The September growth, similar to the levels a year earlier, was fuelled by banks' purchases of loans. Before the financial meltdown banks had been selling loan portfolios, but over the past months that trend has been reversed. Loan buybacks amounted to BGN 880 million in September but then slipped to BGN 176.5 million in October.
Business credits, excluding overdrafts, last month were almost flat on end-September, rising by barely BGN 17.5 million, or 0.08%. Consumer loans went up by 1.23% and mortgage loans increased 1%.

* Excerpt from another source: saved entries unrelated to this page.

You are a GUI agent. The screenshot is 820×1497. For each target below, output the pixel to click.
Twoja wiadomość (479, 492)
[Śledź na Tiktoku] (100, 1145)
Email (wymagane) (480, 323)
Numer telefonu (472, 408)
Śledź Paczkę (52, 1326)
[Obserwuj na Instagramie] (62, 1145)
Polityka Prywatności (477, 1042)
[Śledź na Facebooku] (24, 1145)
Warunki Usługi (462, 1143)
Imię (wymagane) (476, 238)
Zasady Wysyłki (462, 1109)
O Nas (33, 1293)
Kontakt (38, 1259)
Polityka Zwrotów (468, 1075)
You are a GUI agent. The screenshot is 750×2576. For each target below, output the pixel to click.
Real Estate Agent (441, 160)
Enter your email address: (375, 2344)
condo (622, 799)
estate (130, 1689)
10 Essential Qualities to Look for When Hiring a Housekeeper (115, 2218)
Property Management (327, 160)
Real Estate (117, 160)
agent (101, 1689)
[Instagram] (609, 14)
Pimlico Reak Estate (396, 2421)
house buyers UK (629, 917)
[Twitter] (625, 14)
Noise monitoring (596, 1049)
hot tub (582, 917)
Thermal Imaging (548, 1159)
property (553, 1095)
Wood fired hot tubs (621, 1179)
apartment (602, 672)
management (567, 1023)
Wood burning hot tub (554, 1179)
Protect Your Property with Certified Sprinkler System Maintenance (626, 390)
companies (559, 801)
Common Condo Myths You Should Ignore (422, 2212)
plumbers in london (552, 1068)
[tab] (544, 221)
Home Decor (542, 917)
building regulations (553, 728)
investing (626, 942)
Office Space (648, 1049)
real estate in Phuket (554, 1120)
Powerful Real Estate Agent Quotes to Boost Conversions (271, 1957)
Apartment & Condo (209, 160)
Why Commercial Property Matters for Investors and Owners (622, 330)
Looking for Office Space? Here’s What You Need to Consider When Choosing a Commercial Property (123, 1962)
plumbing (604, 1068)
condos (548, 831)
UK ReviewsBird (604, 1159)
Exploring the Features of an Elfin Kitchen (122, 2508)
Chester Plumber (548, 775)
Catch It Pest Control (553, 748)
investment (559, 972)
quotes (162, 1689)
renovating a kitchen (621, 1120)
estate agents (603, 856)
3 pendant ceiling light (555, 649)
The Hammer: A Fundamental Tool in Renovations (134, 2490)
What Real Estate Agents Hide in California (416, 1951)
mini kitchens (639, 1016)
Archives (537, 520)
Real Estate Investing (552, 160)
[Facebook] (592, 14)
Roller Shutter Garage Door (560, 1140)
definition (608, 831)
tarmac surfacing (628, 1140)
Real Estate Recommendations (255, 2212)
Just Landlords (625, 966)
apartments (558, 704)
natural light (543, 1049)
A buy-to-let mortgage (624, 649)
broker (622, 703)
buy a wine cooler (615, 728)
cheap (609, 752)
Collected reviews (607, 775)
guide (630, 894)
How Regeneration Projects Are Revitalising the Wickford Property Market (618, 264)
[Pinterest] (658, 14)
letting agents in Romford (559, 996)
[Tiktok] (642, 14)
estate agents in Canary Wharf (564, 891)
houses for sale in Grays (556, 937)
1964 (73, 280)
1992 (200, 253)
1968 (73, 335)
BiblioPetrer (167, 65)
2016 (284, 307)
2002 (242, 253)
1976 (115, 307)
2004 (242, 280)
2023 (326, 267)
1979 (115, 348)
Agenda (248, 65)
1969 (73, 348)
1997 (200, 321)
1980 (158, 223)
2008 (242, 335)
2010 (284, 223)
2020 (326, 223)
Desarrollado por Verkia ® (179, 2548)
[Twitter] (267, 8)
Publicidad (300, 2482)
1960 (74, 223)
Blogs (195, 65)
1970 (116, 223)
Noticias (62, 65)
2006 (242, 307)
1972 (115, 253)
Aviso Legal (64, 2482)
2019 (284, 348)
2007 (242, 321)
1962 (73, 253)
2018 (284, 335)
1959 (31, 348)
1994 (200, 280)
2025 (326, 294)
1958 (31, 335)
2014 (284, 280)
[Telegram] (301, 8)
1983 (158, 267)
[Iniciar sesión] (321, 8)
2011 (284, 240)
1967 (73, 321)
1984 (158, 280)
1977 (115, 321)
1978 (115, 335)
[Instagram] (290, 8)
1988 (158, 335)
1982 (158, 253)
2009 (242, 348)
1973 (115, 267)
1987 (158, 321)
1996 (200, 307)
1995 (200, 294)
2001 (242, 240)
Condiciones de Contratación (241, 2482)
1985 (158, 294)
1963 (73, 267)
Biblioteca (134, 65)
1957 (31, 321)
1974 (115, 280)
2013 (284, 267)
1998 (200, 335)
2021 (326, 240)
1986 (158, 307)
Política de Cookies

Bad credits emerge as the main challenge before the sector, with their volume rising by BGN 371 million in monthly terms to BGN 3.48 billion in October. Yet, growth slowed down a bit to 11.9% from 13.2% in September. Bad mortgage debt rose fastest, by 15.3%, followed by business credits (+11.3%) and consumer loans (+11.2%).
In October credits in arrears accounted for 9.08% of the overall volume of extended financing, up from 8.15% at the end of the third quarter.